The fact that Processing is built on Java offers several advantages, particularly for Java developers. Not only is the syntax familiar, but it also allows for actions like embedding Java code, libraries, and JAR files into sketches, seamlessly integrating Processing applets into Java applications, defining classes, and utilizing standard data types like int, float, char, and so on. You can even write Processing code directly within Eclipse with some initial setup. However, one thing you can’t do is incorporate AWT or Swing components into Processing sketches due to conflicts with Processing’s looping nature. Rest assured, we won’t be exploring any of those advanced techniques in this article.

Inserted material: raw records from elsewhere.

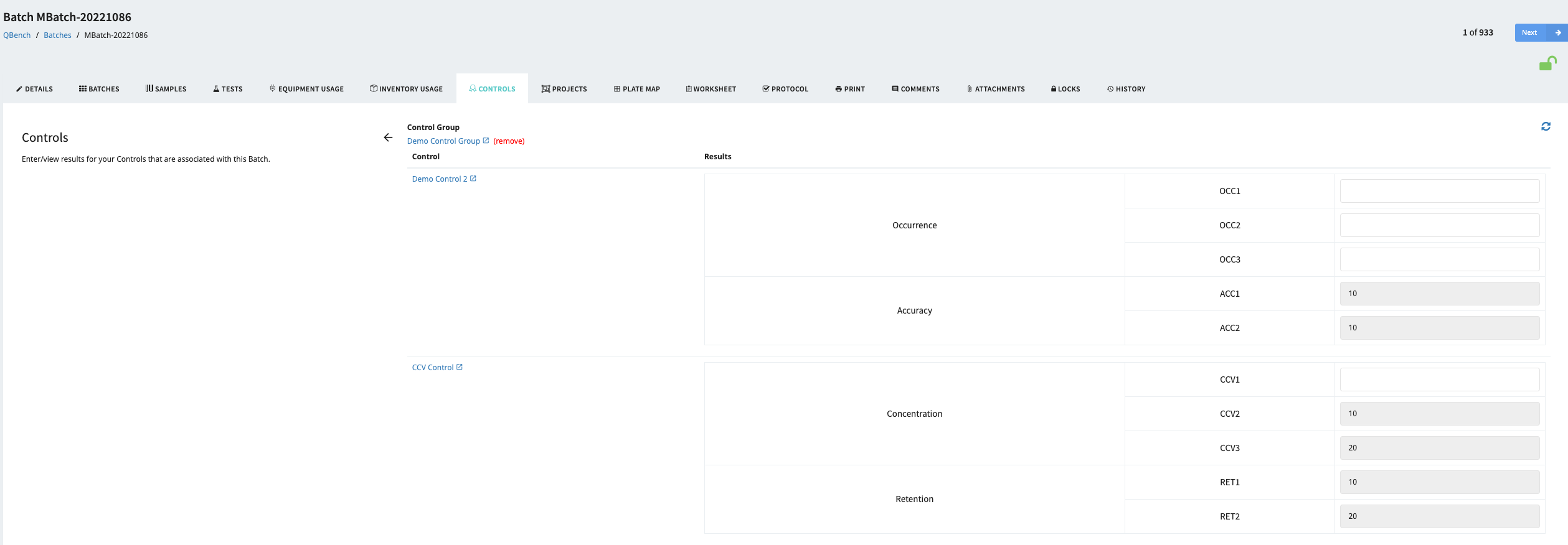This screenshot has width=1568, height=545.
Task: Go to next batch using arrow button
Action: [x=1557, y=32]
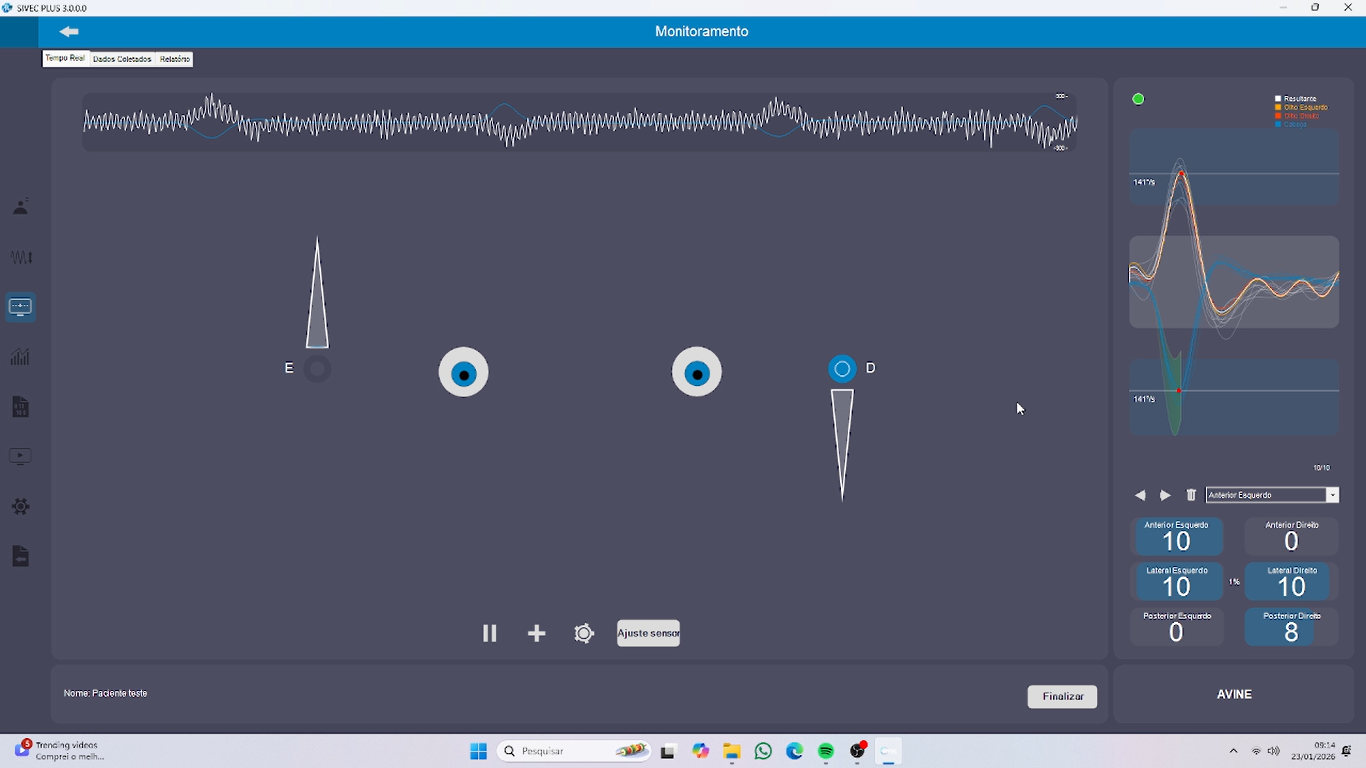Screen dimensions: 1366x768
Task: Click the sensor target icon beside plus
Action: (584, 633)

Fundamentals of Processing
Processing code revolves around two primary parts: the setup and draw blocks. The setup block runs only once at the start of the program, while the draw block executes continuously. This continuous execution of the draw block is a fundamental concept in Processing. Anything you code within the draw block will run 60 times per second from top to bottom until the program is stopped. We’ll leverage this principle to build everything in our game. Whether it’s moving objects, updating scores, detecting collisions, implementing gravity, or handling other game logic—it all hinges on this refresh loop. Think of this loop as the heartbeat of our project. I’ll explain how to make the most of this heartbeat to breathe life into your code in later sections. For now, let’s get acquainted with the Processing IDE.
Getting to Know the Processing IDE
If you’ve made it this far without downloading the Processing IDE, now’s the perfect time to do it. Throughout this article, I’ll be presenting simple tasks for you to try out. Having the IDE up and running will allow you to practice these concepts firsthand. Here’s a brief introduction to the Processing IDE. It’s very intuitive and user-friendly, so we’ll keep this concise.
As you might expect, the run and stop buttons do exactly what their names imply. Clicking the run button compiles and executes your code. Processing programs are designed to run indefinitely until interrupted. You can terminate a program programmatically, but if you don’t, the stop button provides a manual way to do so.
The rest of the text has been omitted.